# [EXERCISE DIRECTIONS]
Up to and including the line that contains "495x383 pixels.", return every line from the start of the data, unchanged.

(Records excerpted from a collection)
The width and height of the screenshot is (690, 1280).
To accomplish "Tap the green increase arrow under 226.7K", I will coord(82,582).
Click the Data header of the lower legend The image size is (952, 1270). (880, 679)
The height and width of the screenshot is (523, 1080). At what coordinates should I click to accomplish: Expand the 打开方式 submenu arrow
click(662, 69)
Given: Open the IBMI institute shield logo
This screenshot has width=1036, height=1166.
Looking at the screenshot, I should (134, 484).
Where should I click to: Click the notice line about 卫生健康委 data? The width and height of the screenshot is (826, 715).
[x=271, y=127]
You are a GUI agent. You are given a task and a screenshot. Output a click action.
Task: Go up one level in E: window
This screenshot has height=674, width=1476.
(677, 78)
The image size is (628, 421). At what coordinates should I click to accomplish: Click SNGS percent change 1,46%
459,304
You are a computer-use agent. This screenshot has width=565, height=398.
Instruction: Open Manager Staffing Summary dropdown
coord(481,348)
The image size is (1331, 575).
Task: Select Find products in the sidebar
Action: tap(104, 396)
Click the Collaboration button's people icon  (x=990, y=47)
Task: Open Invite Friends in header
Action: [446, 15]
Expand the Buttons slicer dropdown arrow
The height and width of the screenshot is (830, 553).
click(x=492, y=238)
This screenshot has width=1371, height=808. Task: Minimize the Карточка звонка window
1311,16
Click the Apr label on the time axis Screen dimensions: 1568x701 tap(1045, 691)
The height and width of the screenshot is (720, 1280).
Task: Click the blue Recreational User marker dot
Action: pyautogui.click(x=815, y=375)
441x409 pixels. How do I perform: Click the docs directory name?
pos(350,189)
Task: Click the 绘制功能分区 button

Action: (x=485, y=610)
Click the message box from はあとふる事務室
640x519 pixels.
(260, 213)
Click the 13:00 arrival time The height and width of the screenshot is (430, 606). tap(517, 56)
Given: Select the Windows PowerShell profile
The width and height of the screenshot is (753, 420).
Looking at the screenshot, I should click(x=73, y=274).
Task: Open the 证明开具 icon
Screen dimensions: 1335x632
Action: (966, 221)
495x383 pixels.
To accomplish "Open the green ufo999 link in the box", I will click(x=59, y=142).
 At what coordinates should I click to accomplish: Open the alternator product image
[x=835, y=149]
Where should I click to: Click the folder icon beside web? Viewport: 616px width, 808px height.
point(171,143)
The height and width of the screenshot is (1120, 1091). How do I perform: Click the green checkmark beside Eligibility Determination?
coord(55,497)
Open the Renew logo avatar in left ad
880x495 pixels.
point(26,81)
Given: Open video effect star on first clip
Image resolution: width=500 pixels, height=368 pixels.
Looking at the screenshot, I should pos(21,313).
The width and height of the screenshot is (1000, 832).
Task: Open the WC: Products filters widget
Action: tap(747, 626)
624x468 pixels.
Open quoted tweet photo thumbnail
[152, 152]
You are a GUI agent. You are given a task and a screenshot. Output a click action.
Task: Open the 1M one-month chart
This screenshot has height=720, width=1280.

# [TASK ANSWER]
The width and height of the screenshot is (690, 1280).
To accomplish "Tap the green increase arrow under 226.7K", I will coord(82,582).
Click the Data header of the lower legend The image size is (952, 1270). (880, 679)
The height and width of the screenshot is (523, 1080). At what coordinates should I click to accomplish: Expand the 打开方式 submenu arrow
click(662, 69)
Given: Open the IBMI institute shield logo
This screenshot has width=1036, height=1166.
Looking at the screenshot, I should (134, 484).
Where should I click to: Click the notice line about 卫生健康委 data? The width and height of the screenshot is (826, 715).
[x=271, y=127]
You are a GUI agent. You are given a task and a screenshot. Output a click action.
Task: Go up one level in E: window
This screenshot has height=674, width=1476.
(677, 78)
The image size is (628, 421). At what coordinates should I click to accomplish: Click SNGS percent change 1,46%
459,304
You are a computer-use agent. This screenshot has width=565, height=398.
Instruction: Open Manager Staffing Summary dropdown
coord(481,348)
The image size is (1331, 575).
Task: Select Find products in the sidebar
Action: tap(104, 396)
Click the Collaboration button's people icon  (x=990, y=47)
Task: Open Invite Friends in header
Action: [446, 15]
Expand the Buttons slicer dropdown arrow
The height and width of the screenshot is (830, 553).
click(x=492, y=238)
This screenshot has width=1371, height=808. Task: Minimize the Карточка звонка window
1311,16
Click the Apr label on the time axis Screen dimensions: 1568x701 tap(1045, 691)
The height and width of the screenshot is (720, 1280).
Task: Click the blue Recreational User marker dot
Action: pyautogui.click(x=815, y=375)
441x409 pixels. How do I perform: Click the docs directory name?
pos(350,189)
Task: Click the 绘制功能分区 button

Action: (x=485, y=610)
Click the message box from はあとふる事務室
640x519 pixels.
(260, 213)
Click the 13:00 arrival time The height and width of the screenshot is (430, 606). tap(517, 56)
Given: Select the Windows PowerShell profile
The width and height of the screenshot is (753, 420).
Looking at the screenshot, I should click(x=73, y=274).
Task: Open the 证明开具 icon
Screen dimensions: 1335x632
Action: (966, 221)
495x383 pixels.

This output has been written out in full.